Justiça Desportiva premiou o racismo
Por Fabio Silveira
Em 2014 o Grêmio foi excluído da Copa do Brasil (da qual é o segundo maior vencedor, com cinco títulos, perdendo apenas para o Cruzeiro, que venceu seis edições) porque uma torcedora foi flagrada nas transmissões de televisão xingando o goleiro Aranha, do Santos, de “macaco”, num jogo na sua Arena. Uma eliminação justa e que doeu para os gremistas, mas que ao menos representava um alento, no sentido de que poderia ser um sinal de mudança na postura da Justiça Desportiva brasileira. O racismo é odioso e precisa ser combatido em todas as esferas da sociedade. Tem que cortar na carne, tem que punir de forma exemplar, seja no esporte ou em qualquer outra seara da vida. Doa a quem doer. O episódio levou o Grêmio a se mobilizar para, por exemplo, fazer com que a torcida Tricolor tirasse dos seus cânticos a palavra “macaco”, usada para atacar torcedores do Internacional, seu principal rival.

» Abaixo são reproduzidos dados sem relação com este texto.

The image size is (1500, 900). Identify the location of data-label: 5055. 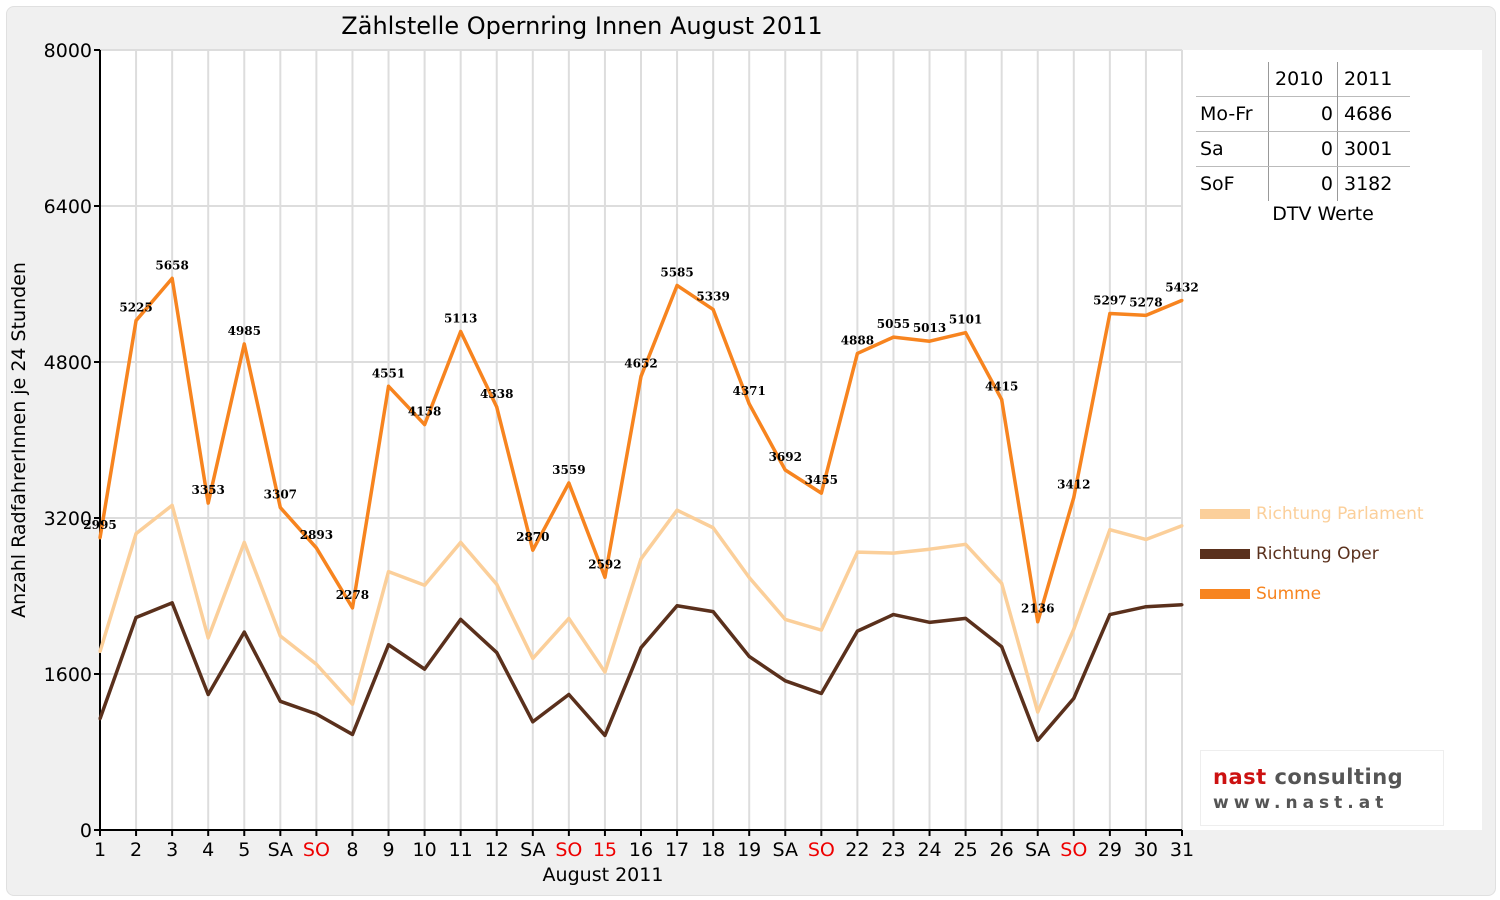
(894, 324).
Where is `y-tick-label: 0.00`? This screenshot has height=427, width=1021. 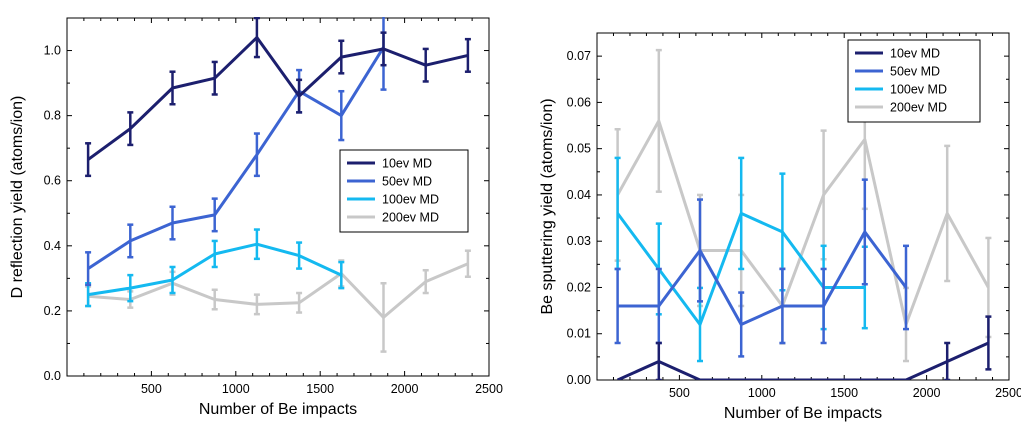
y-tick-label: 0.00 is located at coordinates (579, 380).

A impressão de que a Justiça Desportiva estaria endurecendo contra o racismo durou pouco. Em 2016, num jogo entre Athlético Paranaense e Palmeiras, em Curitiba, pelo Campeonato Brasileiro, um torcedor do time da casa xingou de macaco o jogador Tchê Tchê, que defendia o alviverde. A punição foi uma multa de R$ 10 mil. Nenhum ponto perdido e nem perda de mando de campo. Em 2019, torcedores do mesmo Furacão, na mesma Arena da Baixada, repetiram o xingamento contra o jogador Renê, do Flamengo, durante uma cobrança de lateral. Nenhuma punição digna de nota.
Em 2021, sete anos depois da punição exemplar imposta ao Grêmio, o racismo continua rondando os estádios brasileiros. Que o diga o meia Celsinho, do Londrina, que disputa a Série B do Campeonato Brasileiro. Em 17 de julho, numa partida entre Londrina e Goiás, disputada em Goiânia, um narrador e um comentarista da Rádio Bandeirantes local classificaram o corte de cabelo do atleta, no estilo black power, como “imundo” e “pesado”. Em 23 de julho, Celsinho foi atacado novamente por causa do cabelo, dessa vez num jogo entre o seu time e o Remo, disputado em Londrina. O narrador da Rádio Clube do Pará disse que o cabelo do atleta era um “ninho de cupim”. Nas duas oportunidades os comunicadores se desculparam publicamente pelas ofensas racistas. Mas o pior ainda estava por vir. Nos dois casos os profissionais de imprensa se desculparam publicamente pelas ofensas, que na verdade são crimes.
Em agosto, numa partida contra o Brusque, em Santa Catarina, Celsinho foi xingado de “macaco” por um dirigente do clube. Em setembro o STJD terminou perda de três pontos – embora branda, a pena poderia aumentar as chances de rebaixamento do time catarinense – e multa de R$ 60 mil. O Brusque nunca pediu desculpas pelo crime de racismo cometido pelo seu dirigente. O clube chegou a soltar uma nota acusando o jogador de “falsa imputação de racismo”.
Mesmo assim o time ainda foi premiado pelo Superior Tribunal de Justiça Desportiva (STJD), que acatou seu recurso e voltou atrás na pena (leve) de perda de três pontos, decisão tomada na véspera do Dia da Consciência Negra. O ato racista ficou barato para o clube, que além da multa deve perder o mando de campo por apenas uma partida.
Na distopia vivida pelo Brasil nos últimos anos, os racistas perderam a vergonha de externar a sua conduta odiosa em todas as esferas da sociedade. No futebol, o esporte mais popular do país e que por vezes oferece boas metáforas da vida, a leveza nas “punições” faz com que o crime compense. Enquanto isso, os 7 a 1 vão se repetindo infinitamente sobre as nossas cabeças.
Fábio Silveira é Jornalista, doutor em Comunicação pela Unesp, professor do Departamento de Comunicação da Universidade Estadual de Londrina (UEL) e torcedor do Grêmio desde antes de nascer.